A vision released for implementation requires significant planning and coordinating. These management skills are used by leaders to take the vision to the next phase: action. During implementation, leaders continue to employ their leadership skills of inspiration and selling, but they now share the stage with management skills.
Managing a vision project gets into the finer details, where action plans, schedules and goals are needed. Specific skills are required to coordinate the many facets of a vision project. Delegation is required to cover all the bases. Many things need monitoring including deadlines, budgets, manpower and the problems that spring up.

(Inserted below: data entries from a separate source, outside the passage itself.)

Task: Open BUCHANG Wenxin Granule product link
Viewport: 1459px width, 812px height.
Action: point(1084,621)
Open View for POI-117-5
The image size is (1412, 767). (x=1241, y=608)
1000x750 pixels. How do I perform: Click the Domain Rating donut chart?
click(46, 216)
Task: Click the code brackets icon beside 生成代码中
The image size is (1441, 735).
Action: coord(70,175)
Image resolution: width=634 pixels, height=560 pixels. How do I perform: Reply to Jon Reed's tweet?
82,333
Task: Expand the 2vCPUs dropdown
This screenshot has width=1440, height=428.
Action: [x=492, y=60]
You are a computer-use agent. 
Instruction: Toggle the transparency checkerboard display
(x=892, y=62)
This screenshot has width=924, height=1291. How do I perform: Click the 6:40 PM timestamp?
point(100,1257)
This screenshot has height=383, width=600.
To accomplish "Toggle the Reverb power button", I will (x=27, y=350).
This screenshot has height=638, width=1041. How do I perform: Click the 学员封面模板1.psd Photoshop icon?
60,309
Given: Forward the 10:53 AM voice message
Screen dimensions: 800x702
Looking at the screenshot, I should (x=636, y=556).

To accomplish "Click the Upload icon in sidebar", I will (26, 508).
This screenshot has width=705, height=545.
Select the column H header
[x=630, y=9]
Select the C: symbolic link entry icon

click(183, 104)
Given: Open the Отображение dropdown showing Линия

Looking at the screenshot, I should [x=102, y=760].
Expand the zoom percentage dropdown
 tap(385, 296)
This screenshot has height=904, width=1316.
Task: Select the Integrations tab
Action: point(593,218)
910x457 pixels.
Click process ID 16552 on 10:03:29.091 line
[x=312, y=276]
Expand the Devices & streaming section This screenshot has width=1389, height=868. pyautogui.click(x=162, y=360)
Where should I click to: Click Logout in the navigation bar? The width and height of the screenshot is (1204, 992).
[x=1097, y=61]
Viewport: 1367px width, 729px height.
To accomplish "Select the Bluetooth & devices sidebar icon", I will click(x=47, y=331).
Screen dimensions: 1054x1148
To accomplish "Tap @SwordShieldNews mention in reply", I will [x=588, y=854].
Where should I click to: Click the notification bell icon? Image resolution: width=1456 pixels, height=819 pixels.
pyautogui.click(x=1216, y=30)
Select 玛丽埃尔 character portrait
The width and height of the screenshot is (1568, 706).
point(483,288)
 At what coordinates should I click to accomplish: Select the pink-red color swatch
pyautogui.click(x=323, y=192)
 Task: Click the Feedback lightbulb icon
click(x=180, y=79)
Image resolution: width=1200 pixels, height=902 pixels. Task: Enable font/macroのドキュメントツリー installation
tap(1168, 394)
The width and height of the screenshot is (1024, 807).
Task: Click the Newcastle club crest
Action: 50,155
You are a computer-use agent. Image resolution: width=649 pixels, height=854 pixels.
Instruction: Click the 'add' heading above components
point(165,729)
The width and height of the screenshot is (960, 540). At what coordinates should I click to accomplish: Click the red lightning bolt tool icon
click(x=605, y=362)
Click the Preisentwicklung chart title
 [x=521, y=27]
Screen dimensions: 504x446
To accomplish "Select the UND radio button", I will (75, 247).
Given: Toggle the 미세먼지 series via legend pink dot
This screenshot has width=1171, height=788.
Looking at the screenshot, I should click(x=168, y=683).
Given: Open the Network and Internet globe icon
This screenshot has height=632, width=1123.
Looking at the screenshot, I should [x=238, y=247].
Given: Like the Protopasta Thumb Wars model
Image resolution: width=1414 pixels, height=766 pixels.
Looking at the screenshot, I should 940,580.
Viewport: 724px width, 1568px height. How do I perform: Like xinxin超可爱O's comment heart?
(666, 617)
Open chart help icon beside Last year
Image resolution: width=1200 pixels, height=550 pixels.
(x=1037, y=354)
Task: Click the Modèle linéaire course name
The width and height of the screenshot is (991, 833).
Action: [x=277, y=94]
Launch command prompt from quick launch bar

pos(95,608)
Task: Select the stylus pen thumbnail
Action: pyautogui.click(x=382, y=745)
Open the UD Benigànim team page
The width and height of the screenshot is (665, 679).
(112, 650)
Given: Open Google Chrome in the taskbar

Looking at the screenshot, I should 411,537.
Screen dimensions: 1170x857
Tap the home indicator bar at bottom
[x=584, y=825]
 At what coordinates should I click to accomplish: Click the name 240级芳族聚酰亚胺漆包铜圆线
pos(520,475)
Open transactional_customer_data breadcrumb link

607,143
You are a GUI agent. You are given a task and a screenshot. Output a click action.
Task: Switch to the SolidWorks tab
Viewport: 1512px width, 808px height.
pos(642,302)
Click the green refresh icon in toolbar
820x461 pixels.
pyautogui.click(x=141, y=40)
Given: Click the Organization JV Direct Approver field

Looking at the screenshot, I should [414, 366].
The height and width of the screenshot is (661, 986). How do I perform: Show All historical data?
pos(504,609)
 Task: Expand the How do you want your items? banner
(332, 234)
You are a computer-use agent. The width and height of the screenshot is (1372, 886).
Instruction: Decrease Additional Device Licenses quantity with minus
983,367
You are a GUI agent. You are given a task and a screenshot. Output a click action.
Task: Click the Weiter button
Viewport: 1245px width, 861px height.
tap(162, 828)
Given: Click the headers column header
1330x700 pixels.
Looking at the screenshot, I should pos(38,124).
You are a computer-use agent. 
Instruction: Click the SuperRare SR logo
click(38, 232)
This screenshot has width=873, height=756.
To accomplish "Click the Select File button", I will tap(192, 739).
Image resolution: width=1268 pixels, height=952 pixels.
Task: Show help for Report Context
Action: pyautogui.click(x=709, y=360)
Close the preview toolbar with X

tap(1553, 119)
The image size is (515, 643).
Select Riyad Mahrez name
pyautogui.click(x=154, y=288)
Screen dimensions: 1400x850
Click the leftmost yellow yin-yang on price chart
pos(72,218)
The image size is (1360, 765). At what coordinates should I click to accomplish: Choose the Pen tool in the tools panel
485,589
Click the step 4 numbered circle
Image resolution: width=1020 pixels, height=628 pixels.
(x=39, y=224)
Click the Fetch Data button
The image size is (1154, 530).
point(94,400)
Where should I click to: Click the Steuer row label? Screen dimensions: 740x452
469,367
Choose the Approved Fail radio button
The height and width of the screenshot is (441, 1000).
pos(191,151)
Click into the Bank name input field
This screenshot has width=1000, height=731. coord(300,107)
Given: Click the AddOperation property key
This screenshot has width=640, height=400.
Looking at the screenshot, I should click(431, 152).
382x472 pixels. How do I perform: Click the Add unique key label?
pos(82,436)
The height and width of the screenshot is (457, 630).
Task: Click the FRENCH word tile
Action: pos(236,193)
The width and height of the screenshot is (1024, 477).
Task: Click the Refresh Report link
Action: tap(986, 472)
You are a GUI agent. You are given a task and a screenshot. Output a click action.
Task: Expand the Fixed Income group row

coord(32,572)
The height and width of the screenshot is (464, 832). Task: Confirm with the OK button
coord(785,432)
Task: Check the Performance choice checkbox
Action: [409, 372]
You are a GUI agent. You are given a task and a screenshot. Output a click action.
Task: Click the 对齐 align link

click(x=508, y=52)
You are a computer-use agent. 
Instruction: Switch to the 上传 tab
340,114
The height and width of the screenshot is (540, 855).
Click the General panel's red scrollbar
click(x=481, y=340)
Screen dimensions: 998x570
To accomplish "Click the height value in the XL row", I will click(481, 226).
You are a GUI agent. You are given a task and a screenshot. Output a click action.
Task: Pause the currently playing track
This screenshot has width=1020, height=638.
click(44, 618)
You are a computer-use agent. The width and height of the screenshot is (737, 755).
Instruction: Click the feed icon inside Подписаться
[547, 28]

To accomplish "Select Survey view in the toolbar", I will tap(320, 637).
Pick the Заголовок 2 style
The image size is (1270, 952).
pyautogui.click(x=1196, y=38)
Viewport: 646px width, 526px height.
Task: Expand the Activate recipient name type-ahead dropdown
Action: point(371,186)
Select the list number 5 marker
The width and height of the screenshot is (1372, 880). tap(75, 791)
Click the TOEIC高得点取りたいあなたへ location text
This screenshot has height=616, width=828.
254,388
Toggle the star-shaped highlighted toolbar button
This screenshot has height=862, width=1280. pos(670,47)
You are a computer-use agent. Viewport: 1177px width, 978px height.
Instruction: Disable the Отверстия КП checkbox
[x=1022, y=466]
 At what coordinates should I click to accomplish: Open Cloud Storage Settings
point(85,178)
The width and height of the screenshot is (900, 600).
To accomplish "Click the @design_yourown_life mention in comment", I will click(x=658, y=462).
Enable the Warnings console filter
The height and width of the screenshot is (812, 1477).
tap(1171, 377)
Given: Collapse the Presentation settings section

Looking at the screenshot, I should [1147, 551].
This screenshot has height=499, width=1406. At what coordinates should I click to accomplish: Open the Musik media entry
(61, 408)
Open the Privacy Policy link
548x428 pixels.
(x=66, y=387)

Problem-solving is a valuable management skill and can keep a project on track. Issues continue throughout a vision-implementing journey, requiring a leader skillful with mitigation. This includes the wisdom to bring in the appropriate resources.
Another management skill that makes vision implementation successful is the ability to assess progress. This requires perspective, strong analysis skills and insight. Leaders with great management skills know how to make adjustments and keep their staff at peak performance, without losing interest or motivation.
Undergoing significant change while implementing a vision can sidetrack an organization from its everyday course of business. Leaders with strong management skills recognize this and account for it. They keep their hands on both steering wheels to ensure normal tasks are completed and customers are happy.
The most important set of skills successful leaders balance with their leadership and management skills are people skills, or soft skills. “Soft” in this context doesn’t mean weak or vulnerable, but simply refers to a departure from the quantifiable, formulaic or repeatable nature of the facts and figures in leadership or management issues.
People skills deal with the variable, emotional and uncertain aspects of human nature. They require caring about people with a personable approach. A leader’s character and personality play an important role in the effectiveness of their people skills. Those who have great people skills have a loyal following with employees who perform at their best.
Prominent speaker and author Tony Robbins professes that the current difficulties with employee dissatisfaction are heavily impacted by the lack of people skills at the leadership level. Leaders who regard people skills as unnecessary or unimportant handicap their careers and the performance of their organizations.
Leaders with good soft skills have a personable way of engaging people. This begins with a focus on helping others, getting to know them and attempting to meet their needs. In response, people are drawn in and extend trust and loyalty. People skills include respectfulness, positivity and fairness. Traits that overlap this leadership-skill category are integrity and setting the example of morality in the organization. A leader’s behavior and mindset establish a culture that drives the personality of the company.
Personal communication skills help a leader connect with people as they actively listen, follow through on commitments and offer encouragement. A leader who is transparent, accountable and open to feedback earns significant trust. This is the kind of leader most people dream of having.
Leaders who balance the three primary skillsets have the most well-rounded and successful leadership careers. They lead people who pull together, go above and beyond and prosper, both individually and corporately.